None of the prowess of Clean is lost on color theory. Allison had just completed another round of touring before release and jumped to a larger Loma Vista label and the result is a deceptive piece of bedroom pop where everything matters. color theory’s packaging gamifies the Soccer Mommy identity (you’ll need a “Soccer Mommy Approved Portable Listening System” to hear the album, fortunately a tape or CD will do the trick, but you might want to read the “game manual”) and strikes the album down to three chunks centering on three lyrical centerpieces of Allison’s battle with depression.

The opening and most immediate section, Blue, features a refinement on Clean’s tracks, with bigger production and more space for excellent overdubs. Yet, mistuned guitars, noise breakdowns, samples of people walking and sugary strings, evoke pent frustration and an overarching sense of anything but sweetness and light. The stoner daydreams are gone and Allison is firmly set up shop alone in her bedroom, caught in cyclical cycles of “watching TV till my body aches” and “covering wounds with long sleeves.” Dreamy highlight “night swimming” imagines an escape from the mindset, with a dive into the water before coming back up alone, a note of rejection awaiting. Alone, like “a sinking stone,” the impact of Allison’s lyrics washes over you while in a dreamy lull.

The Yellow’s fascination with decay from illness attempts to pin what depression feels like (“crawling in my skin,” climbing “up the walls”), hitting hardest on standout track “yellow is the color of her eyes,” when she turns attention to her mother. Washed out guitars and cymbal heavy drumming patter like a constant reminder of Allison’s mother’s chronic illness. In the spacious back half of this existential burn where there is no answer, Allison offers a cathartic admission that “loving you isn’t enough. 

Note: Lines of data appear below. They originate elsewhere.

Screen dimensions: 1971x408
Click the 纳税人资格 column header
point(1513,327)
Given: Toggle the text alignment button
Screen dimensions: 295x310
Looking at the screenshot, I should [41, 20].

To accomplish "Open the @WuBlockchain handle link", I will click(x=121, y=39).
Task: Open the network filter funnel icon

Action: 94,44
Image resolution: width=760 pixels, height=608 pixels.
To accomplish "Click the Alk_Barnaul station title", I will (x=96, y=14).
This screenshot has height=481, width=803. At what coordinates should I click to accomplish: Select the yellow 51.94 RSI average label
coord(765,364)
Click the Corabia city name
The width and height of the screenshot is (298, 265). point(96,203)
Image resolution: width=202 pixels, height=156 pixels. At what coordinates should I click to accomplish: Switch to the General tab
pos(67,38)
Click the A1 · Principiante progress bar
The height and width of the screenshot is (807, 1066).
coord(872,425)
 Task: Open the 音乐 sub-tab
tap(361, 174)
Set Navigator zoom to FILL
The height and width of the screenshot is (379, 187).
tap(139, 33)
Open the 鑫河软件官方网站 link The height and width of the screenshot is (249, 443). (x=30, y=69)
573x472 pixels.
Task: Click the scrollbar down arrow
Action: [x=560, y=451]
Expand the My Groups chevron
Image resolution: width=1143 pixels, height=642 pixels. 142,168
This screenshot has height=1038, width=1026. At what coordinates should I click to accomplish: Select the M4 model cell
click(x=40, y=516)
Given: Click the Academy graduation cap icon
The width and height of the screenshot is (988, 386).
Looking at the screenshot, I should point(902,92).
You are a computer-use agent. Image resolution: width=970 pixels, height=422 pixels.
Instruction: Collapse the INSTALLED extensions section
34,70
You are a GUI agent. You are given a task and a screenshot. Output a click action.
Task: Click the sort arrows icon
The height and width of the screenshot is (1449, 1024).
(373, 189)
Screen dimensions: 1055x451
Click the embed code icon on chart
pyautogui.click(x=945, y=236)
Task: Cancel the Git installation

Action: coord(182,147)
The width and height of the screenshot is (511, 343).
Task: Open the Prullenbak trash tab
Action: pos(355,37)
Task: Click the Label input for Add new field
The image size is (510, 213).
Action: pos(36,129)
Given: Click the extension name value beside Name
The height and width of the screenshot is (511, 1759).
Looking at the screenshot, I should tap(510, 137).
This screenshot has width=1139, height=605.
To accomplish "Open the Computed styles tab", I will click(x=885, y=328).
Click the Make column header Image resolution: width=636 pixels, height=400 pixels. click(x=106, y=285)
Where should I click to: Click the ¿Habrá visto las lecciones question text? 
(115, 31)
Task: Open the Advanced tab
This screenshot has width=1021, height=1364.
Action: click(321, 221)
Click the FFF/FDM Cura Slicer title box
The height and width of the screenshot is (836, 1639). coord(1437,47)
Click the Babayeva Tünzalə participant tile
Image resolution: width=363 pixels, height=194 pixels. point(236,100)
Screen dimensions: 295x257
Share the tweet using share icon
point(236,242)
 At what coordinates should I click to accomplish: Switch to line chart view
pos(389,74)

In hindsight, opening the final section, Gray with “Lucy” proves to be a reward in itself. The song had been teased 4 months before the albums’ release, weaving its way into the setlist when I saw Soccer Mommy at SOHO in October. Even as one of the last shows of that tour, the energy was low. Allison joked about finally finding time to nap in the green room. Yet, “Lucy” was a standout of the show, even though I could not figure out why I’d taken a sudden 180 after vehemently disliking the studio version only hours prior. Accompanying the 8th track of color theory, the mistuned guitars sound demented and sinister, as the song slugs in pace. Before you know it, you’re in media res, caught directly in the crossfire of Allison pleading for Lucifer to stop taunting her and restore a mental balance. By the end of this short section, Allison is still spiraling like that sinking stone, closing on a confession of full-blown helplessness as she watches “[her] mother drown.”

I listened to a majority of this album, watching creek riverbeds overflow with the central theme of this album, water. Allison is adept at striking up dissonance by taking a series of lush pop instrumentals and filling them with a series of blunt admissions regarding her pain, anxieties, and existential dread. Hints of this were on Clean but never sustained for a full listen like this. It is an exceptionally paced tight wire walk of an album that, were it not for the three sectional codifiers, might have fallen apart. It contains a riveting set of singles that everyone I know (myself included) gushes over, in addition to cuts like “night swimming” and “up the walls” that still find cracks of light in her lyrics. Color theory did not strike me as one of the year’s easiest listens, but since that walk, it keeps going back in the Walkman — with the water sweeping me downstream in the process. ☀︎

What else is good?

• Drag City’s thrown out a double treat with the latest from psych-punks stalwarts Flat Worms (Antarctica) and genre-bender Jackie Lynn (Jacqueline).

Meanwhile, Sunwatchers latest psych jazz odyssey Oh Yeah? features a killer 20-minute jam session as its closing track-talk about a journey.